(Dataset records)
•••••

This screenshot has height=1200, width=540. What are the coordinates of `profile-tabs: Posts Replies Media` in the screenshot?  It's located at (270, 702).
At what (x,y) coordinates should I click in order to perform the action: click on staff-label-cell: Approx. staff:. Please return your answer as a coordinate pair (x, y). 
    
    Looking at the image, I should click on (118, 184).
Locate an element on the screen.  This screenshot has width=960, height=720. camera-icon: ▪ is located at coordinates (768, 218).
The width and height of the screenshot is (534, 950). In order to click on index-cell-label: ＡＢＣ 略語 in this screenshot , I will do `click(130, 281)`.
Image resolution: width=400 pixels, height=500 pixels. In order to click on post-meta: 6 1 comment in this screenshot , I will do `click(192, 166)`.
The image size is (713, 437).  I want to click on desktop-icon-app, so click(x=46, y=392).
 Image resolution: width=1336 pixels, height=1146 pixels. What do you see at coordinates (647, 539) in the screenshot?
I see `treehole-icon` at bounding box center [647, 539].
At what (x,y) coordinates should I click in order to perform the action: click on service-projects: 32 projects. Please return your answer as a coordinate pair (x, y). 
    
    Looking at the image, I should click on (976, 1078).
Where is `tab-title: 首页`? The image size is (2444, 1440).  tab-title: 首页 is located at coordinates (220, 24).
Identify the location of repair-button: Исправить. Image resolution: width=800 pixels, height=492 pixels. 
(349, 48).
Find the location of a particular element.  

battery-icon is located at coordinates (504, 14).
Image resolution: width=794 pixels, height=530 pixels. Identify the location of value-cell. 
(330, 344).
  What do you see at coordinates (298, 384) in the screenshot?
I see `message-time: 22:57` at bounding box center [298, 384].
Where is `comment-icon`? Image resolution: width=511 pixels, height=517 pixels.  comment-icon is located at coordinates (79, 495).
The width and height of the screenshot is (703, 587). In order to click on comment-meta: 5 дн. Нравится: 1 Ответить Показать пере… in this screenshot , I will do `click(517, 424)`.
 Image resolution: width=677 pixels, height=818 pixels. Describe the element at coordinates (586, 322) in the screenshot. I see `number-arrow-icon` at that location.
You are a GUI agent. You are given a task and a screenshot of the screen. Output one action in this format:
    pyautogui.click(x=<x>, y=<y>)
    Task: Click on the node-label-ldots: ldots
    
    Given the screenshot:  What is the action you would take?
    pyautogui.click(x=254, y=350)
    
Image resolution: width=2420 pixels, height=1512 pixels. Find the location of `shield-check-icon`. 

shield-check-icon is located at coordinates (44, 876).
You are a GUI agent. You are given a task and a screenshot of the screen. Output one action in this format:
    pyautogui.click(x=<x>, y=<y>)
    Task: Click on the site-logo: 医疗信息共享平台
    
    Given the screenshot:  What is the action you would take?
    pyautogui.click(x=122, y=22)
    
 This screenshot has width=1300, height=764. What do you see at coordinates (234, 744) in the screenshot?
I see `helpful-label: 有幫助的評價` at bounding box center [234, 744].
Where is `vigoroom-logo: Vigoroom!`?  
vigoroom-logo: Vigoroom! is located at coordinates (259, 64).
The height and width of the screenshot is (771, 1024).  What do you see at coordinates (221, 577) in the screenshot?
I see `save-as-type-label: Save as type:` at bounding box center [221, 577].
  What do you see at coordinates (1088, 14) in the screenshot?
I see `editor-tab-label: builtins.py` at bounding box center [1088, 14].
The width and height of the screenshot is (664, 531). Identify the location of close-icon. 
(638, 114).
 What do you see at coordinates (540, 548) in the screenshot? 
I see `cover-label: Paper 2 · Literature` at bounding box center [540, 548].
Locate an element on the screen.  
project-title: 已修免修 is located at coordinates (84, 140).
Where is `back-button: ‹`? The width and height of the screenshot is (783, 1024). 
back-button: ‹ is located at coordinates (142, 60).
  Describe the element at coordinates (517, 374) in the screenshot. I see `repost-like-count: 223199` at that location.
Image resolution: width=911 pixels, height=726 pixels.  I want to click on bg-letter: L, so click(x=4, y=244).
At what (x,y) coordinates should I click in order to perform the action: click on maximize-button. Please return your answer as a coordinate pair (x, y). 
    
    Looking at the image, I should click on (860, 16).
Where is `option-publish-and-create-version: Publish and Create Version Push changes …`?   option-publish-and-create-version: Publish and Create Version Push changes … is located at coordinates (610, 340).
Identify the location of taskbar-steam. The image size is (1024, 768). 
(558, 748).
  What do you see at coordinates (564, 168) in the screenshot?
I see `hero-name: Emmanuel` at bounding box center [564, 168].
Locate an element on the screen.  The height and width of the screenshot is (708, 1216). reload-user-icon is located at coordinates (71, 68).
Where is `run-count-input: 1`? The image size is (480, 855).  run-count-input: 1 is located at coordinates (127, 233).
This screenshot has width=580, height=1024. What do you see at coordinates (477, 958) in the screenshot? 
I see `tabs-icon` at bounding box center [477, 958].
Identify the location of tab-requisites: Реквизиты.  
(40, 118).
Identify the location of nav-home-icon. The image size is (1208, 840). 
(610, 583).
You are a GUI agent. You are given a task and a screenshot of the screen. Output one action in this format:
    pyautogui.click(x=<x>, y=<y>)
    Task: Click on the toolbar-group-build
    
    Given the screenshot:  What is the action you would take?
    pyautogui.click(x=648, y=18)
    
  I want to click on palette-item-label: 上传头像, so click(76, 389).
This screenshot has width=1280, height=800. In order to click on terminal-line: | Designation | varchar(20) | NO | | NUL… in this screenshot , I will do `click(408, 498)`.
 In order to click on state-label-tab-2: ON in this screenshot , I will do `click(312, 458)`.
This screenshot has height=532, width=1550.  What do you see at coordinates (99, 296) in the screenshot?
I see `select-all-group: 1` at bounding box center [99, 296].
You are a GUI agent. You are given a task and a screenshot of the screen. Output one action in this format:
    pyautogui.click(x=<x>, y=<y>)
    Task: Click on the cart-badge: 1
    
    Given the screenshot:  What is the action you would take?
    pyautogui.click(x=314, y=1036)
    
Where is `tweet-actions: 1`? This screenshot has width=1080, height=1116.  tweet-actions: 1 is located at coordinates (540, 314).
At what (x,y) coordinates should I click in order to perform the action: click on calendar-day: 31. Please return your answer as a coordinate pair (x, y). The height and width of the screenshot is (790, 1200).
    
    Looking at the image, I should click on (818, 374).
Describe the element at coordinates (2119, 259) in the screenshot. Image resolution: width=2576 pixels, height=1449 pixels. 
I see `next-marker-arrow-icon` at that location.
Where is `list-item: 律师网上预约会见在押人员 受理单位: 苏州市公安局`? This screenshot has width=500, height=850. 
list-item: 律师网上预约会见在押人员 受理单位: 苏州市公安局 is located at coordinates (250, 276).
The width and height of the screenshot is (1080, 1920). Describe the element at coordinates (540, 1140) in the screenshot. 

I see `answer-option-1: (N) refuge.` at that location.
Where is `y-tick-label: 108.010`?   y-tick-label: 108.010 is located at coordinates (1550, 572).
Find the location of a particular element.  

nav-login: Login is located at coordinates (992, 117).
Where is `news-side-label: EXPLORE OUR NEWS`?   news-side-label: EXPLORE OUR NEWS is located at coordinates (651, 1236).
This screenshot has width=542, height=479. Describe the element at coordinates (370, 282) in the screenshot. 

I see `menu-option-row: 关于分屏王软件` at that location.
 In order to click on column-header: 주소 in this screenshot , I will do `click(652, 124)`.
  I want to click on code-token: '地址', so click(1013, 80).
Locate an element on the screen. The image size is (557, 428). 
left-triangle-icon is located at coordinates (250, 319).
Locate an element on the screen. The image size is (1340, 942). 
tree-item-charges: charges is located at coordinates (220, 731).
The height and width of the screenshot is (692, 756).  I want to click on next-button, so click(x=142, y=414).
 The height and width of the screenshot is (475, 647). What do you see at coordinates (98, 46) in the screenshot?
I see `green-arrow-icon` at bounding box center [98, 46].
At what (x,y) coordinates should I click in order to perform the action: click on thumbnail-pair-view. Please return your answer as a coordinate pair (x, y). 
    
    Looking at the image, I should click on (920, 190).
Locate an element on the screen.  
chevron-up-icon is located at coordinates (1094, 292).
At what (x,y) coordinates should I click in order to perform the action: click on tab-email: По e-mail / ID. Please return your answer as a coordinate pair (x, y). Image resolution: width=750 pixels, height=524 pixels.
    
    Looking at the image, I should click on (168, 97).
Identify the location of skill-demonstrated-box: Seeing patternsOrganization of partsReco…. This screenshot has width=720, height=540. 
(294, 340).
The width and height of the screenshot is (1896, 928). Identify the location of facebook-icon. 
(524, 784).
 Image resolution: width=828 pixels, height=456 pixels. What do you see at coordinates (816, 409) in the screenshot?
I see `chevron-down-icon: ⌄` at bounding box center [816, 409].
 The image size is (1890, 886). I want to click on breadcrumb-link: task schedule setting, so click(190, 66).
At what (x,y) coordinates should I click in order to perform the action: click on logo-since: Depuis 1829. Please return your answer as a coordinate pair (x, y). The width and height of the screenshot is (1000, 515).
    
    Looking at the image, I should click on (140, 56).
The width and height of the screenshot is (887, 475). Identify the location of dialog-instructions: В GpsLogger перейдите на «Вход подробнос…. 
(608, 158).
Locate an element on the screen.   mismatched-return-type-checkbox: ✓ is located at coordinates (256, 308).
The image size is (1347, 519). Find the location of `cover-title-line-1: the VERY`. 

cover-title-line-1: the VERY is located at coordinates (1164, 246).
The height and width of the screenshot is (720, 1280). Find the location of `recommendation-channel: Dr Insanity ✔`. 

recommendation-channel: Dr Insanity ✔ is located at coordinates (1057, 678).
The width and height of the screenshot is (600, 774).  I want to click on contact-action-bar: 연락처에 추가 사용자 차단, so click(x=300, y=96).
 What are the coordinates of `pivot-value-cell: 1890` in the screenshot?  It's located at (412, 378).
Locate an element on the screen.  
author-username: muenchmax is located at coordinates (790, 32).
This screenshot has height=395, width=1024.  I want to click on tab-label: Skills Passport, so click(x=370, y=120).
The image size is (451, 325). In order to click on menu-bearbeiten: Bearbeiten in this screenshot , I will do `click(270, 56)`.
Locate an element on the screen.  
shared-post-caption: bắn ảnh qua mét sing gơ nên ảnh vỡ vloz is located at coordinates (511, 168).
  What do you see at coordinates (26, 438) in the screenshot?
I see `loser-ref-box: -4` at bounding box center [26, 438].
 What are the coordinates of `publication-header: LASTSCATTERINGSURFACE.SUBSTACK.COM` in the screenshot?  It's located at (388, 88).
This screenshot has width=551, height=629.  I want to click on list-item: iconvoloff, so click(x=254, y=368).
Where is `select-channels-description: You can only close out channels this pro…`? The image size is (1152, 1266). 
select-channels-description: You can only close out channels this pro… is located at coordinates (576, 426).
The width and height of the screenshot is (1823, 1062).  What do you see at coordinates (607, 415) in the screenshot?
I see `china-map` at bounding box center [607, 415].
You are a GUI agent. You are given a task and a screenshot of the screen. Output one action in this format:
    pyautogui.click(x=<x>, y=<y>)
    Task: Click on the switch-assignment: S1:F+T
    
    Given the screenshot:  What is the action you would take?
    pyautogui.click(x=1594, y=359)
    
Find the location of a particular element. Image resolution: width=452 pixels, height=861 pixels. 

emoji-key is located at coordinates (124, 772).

•••••

◆ **Exercise instructions**
Change "element" to "item" in the stretch from the start of the rows through the line containing "The width and height of the screenshot is (534, 950).", and give those lines again with everything else unchanged.

◆ **Written response**
This screenshot has height=1200, width=540. What are the coordinates of `profile-tabs: Posts Replies Media` in the screenshot?  It's located at (270, 702).
At what (x,y) coordinates should I click in order to perform the action: click on staff-label-cell: Approx. staff:. Please return your answer as a coordinate pair (x, y). 
    
    Looking at the image, I should click on (118, 184).
Locate an item on the screen.  This screenshot has width=960, height=720. camera-icon: ▪ is located at coordinates (768, 218).
The width and height of the screenshot is (534, 950). In order to click on index-cell-label: ＡＢＣ 略語 in this screenshot , I will do `click(130, 281)`.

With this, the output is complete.